# INSTRUCTIONS FOR THE TASK
Each record must be returned exactly, apart from the pictures, which stay out.

BEGIN DATA FOR ANALYSIS

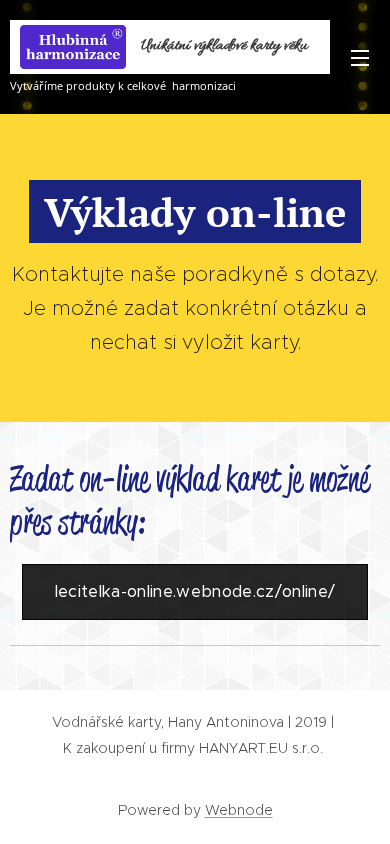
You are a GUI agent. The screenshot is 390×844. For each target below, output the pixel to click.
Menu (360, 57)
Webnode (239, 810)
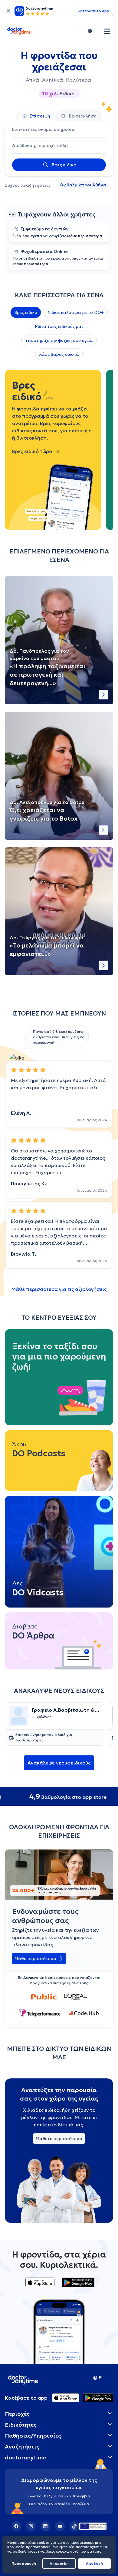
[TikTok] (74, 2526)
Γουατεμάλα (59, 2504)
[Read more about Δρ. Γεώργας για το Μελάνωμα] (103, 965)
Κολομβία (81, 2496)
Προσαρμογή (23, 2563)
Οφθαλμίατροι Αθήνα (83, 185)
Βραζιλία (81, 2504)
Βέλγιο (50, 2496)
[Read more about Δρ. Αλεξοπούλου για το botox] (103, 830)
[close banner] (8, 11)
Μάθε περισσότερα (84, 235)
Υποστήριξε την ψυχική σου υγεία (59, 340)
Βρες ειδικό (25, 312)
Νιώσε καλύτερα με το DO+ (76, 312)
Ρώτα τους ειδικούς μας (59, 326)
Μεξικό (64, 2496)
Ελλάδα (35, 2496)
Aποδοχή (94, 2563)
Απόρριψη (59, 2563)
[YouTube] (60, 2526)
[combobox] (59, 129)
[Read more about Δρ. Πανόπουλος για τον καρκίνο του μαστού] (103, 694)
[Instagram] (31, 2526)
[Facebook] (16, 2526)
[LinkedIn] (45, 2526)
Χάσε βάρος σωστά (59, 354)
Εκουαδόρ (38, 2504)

END DATA FOR ANALYSIS

# OUTPUT BELOW
You are a GUI agent. The screenshot is 390×844. For each target below, output the pixel to click.
Menu (360, 57)
Webnode (239, 810)
[TikTok] (74, 2526)
Γουατεμάλα (59, 2504)
[Read more about Δρ. Γεώργας για το Μελάνωμα] (103, 965)
Κολομβία (81, 2496)
Προσαρμογή (23, 2563)
Οφθαλμίατροι Αθήνα (83, 185)
Βραζιλία (81, 2504)
Βέλγιο (50, 2496)
[Read more about Δρ. Αλεξοπούλου για το botox] (103, 830)
[close banner] (8, 11)
Μάθε περισσότερα (84, 235)
Υποστήριξε την ψυχική σου υγεία (59, 340)
Βρες ειδικό (25, 312)
Νιώσε καλύτερα με το DO+ (76, 312)
Ρώτα τους ειδικούς μας (59, 326)
Μεξικό (64, 2496)
Ελλάδα (35, 2496)
Aποδοχή (94, 2563)
Απόρριψη (59, 2563)
[YouTube] (60, 2526)
[combobox] (59, 129)
[Read more about Δρ. Πανόπουλος για τον καρκίνο του μαστού] (103, 694)
[Instagram] (31, 2526)
[Facebook] (16, 2526)
[LinkedIn] (45, 2526)
Χάσε βάρος σωστά (59, 354)
Εκουαδόρ (38, 2504)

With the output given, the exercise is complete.